▶ [WORK REQUIRED] If a line in the listing below has the string "title", copy it out.

▶ [DATASET RECORDS]
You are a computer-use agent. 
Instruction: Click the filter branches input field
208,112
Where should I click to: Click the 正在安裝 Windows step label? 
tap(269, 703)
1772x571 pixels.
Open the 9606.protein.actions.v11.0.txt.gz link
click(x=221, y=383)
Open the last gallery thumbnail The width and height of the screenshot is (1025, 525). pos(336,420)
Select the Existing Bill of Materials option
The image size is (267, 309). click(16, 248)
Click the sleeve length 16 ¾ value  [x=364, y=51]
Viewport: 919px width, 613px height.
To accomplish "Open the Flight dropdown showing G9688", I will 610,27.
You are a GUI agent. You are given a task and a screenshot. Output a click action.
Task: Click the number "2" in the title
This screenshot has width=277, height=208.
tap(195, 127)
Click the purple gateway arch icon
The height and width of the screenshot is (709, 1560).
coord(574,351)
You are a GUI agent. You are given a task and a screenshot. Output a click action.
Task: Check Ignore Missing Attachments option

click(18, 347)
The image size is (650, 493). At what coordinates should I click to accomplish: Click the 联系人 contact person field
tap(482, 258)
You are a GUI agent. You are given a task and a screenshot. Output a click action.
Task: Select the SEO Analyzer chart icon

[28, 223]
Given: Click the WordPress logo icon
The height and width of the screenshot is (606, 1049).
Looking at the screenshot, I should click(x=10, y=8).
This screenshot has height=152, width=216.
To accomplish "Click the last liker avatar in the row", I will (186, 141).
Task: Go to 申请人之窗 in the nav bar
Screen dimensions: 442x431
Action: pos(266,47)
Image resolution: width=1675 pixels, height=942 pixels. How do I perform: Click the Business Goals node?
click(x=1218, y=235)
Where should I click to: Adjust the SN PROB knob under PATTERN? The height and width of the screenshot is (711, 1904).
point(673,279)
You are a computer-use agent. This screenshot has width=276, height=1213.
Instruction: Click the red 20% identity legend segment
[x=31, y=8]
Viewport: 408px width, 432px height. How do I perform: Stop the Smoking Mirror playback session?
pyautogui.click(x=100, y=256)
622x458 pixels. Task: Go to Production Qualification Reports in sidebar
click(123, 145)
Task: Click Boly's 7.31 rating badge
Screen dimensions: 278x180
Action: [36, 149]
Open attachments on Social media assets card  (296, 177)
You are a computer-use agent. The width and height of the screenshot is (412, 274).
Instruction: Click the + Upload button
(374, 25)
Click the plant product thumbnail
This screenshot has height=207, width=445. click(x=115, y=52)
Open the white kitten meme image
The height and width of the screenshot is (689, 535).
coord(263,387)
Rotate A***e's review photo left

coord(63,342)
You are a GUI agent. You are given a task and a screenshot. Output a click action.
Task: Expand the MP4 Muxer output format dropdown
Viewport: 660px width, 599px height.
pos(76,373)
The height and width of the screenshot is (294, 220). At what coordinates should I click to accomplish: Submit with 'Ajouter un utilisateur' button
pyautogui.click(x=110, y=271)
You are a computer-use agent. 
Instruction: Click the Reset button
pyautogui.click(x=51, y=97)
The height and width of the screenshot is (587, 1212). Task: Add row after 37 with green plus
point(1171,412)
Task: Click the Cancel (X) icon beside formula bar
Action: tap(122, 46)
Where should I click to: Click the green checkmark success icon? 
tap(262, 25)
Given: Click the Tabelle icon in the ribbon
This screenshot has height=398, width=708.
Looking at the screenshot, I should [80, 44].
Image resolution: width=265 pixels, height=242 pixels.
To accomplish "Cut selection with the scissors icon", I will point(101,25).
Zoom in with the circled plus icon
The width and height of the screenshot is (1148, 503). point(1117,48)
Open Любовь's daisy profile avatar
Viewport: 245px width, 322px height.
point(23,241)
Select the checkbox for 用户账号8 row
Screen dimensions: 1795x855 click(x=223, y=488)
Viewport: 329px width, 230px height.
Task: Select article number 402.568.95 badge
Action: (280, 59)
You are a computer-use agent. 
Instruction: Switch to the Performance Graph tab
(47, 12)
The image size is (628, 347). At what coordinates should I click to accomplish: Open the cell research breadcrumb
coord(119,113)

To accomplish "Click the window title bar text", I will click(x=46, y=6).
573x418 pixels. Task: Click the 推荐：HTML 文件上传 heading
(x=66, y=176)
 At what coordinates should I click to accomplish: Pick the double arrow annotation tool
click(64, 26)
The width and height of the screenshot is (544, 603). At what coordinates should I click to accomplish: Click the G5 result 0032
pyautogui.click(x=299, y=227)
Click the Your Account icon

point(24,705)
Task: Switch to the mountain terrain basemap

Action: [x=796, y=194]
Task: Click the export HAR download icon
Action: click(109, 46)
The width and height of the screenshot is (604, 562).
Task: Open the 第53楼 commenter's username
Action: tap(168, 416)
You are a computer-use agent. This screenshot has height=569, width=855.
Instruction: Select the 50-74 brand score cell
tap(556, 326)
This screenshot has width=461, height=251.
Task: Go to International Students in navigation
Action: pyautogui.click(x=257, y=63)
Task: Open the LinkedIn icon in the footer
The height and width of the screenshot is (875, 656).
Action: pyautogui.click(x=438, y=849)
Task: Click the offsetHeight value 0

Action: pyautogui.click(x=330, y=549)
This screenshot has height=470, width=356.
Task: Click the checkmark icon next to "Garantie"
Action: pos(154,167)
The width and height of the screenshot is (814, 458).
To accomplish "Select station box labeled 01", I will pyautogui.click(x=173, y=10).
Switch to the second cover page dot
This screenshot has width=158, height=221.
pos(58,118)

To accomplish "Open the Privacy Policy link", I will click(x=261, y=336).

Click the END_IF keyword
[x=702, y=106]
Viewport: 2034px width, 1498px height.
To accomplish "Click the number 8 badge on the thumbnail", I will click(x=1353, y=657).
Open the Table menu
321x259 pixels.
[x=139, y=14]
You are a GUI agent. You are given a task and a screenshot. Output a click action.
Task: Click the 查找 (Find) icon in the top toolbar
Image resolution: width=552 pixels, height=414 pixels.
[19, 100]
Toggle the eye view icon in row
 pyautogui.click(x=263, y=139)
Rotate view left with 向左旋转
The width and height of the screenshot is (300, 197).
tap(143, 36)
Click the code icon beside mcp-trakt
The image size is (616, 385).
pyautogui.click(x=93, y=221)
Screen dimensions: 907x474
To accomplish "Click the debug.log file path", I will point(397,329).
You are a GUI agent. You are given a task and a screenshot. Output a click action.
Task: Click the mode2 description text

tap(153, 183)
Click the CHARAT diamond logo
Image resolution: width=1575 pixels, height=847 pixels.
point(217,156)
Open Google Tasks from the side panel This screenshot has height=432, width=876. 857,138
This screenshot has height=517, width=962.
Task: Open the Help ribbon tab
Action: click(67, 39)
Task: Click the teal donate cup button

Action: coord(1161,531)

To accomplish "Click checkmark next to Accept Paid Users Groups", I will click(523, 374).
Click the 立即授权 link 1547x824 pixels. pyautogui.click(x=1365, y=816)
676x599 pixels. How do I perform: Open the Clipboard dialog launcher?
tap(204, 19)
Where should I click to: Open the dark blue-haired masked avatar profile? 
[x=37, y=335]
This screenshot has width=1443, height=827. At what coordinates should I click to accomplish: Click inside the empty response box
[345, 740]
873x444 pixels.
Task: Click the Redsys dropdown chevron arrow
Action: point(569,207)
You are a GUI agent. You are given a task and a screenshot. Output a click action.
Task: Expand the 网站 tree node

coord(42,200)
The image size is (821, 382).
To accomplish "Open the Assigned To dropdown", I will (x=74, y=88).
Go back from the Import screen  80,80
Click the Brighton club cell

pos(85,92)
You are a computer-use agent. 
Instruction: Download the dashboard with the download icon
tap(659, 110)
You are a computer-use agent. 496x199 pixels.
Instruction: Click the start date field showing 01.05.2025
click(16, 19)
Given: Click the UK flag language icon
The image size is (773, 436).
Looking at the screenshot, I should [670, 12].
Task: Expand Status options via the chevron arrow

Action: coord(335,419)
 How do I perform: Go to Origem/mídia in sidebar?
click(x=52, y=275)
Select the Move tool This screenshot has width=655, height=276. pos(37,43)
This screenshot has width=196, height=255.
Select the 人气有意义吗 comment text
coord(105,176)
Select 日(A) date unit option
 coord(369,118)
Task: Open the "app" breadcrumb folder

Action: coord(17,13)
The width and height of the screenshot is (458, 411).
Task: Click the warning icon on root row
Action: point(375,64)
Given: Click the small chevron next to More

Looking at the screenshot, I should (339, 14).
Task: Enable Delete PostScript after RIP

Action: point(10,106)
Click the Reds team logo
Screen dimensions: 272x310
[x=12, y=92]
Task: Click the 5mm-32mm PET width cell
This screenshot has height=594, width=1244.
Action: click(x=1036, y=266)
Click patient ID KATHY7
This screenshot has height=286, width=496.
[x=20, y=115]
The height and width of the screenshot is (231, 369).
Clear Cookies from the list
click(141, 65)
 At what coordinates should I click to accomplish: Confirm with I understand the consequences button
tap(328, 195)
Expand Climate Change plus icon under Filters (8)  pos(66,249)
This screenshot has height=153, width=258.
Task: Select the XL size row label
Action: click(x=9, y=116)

▶ [FINAL ANSWER]
Task: Click the number "2" in the title
To accomplish "Click the window title bar text", I will click(x=46, y=6).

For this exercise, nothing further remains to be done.